We understand income. But little attention is paid to building wealth -- what you own minus what you owe. Savings, homes, businesses, retirement and investment accounts enable a person to weather economic storms, to generate further income and assets, and to give the children a head start.

According to recent research by Mariko Chang, the gender wealth gap far exceeds the income gap. Single women of working age between 18 and 64 have only 36 cents of wealth to the single man's dollar. And for women of color, economic security is non-existent. Single women of each race have less than half the wealth as men of their own race, but due to the racial wealth gap, women of color are at the bottom. In 2004, single white women had around $24,000 in wealth, while African-American women at the median had only $2000 dollars to fall back on. And for Latinas? Nada, zero.

The American myth is that hard work makes you rich. But the work of enslaved people didn't make African-Americans rich. Women's work never made women rich. It is still invisible, undervalued and un/under-paid. For example, dog walkers make a third more than child care workers. Does our society value dogs more than children? Or is it that "women's place" thinking continues to affect women's ability to achieve economic security? Women of color continue to be disproportionately employed doing "women's work," taking care of children and the elderly, working in food service and housekeeping -- occupations that are often without wealth-building benefits such as retirement pensions or health insurance.
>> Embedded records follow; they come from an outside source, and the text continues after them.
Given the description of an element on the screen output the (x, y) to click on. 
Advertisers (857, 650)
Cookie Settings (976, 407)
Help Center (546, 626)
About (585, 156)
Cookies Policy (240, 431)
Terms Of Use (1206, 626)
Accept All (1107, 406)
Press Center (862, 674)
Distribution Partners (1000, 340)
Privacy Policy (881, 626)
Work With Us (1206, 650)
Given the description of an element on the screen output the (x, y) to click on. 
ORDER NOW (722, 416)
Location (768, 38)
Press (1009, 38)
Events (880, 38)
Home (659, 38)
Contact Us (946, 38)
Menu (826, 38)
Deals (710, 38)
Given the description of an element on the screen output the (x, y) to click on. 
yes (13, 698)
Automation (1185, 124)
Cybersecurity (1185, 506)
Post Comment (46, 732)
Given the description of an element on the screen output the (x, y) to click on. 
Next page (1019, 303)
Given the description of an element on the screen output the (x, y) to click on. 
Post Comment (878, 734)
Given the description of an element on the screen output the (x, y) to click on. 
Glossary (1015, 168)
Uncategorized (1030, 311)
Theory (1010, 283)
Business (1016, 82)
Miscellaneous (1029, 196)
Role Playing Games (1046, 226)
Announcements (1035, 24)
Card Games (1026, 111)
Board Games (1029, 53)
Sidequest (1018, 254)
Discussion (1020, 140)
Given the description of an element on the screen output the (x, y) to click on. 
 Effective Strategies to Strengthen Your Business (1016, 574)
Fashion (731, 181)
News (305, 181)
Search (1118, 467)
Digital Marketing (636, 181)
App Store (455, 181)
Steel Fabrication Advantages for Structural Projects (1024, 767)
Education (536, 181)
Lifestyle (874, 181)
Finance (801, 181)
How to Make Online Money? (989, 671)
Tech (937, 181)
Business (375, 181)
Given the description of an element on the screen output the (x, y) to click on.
Asset building is a woman's issue. And government actions and inactions are what create the mal-distribution of wealth by race and gender we see today. New policies can help poor women build wealth, such as removing asset limits for public benefits, refundable tax credits for dependents, matched savings and retirement accounts, and access to credit for micro-business development. Programs can also be targeted toward those who have worked the hardest and remained the poorest, by creating programs in the communities that were left behind by previous policies that favored white suburbs.

Women don't just need to get what men get. We also need recognition of the personal and social value of women's work. A woman's place should be wherever she wants and needs to be, and that should not put her in the poor house.